Mechanism analysis of liquid-liquid extraction separation for dimethyl carbonate and methanol by choline-based DESs as extractants

Dimethyl carbonate (DMC) is a widely used chemical raw material and chemical product with excellent performance. In this manuscript, based on electrostatic potential (ESP), reduced density gradient (RDG) function, non-bond interaction energy, radial distribution function (RDF), spatial distribution function (SDF) and self-diffusion coefficient, the separation of DMC / methanol (MeOH) by four deep eutectic solvents (DESs) was studied. The results of ESP analysis showed that the hydrogen bond receptor played a leading role in the separation process, and the urea in the four hydrogen bond donors was more likely to form a stable structure with MeOH. The weak interaction region between different DESs and azeotropes was studied by RDG function. Based on the non-bond interaction energy, it can be seen that Cl− can form a very strong interaction with MeOH, and Electrostatic energy (Eelec) plays a leading role in the separation process. The charge density around the central atom can be observed by RDF and SDF, so as to determine the interaction between azeotrope and DESs. The diffusion rate of azeotrope in different DESs was studied by self-diffusion coefficient. The results showed that MeOH moved the slowest in the DES composed of urea and choline chloride (CHCl). The effect of DES structure on the liquid level of methanol dimethyl carbonate system was clarified by analyzing the experimental liquid-liquid equilibrium data.
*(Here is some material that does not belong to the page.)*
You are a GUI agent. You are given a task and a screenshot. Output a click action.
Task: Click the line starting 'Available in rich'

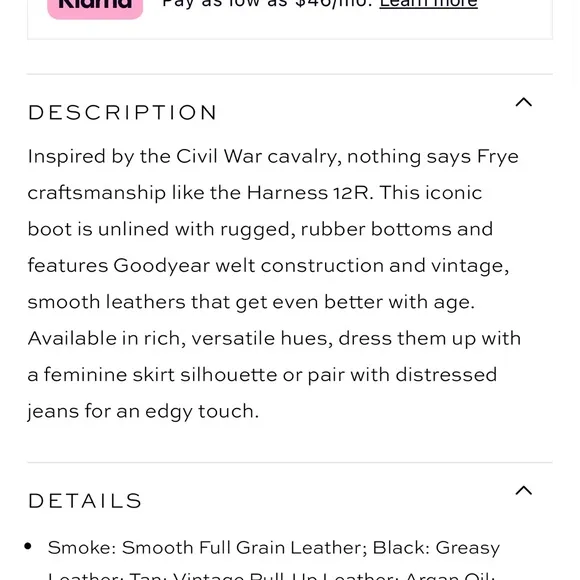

In this study, based on quantum chemistry (QC) calculation and molecular dynamics (MD) simulation, this study analyzed the liquid-liquid extraction and separation mechanism of DMC and MeOH. The extraction effect of DES composed of CHCl+urea is the best, which has certain theoretical guiding significance for liquid-liquid extraction to realize the green and efficient separation of DMC and MeOH.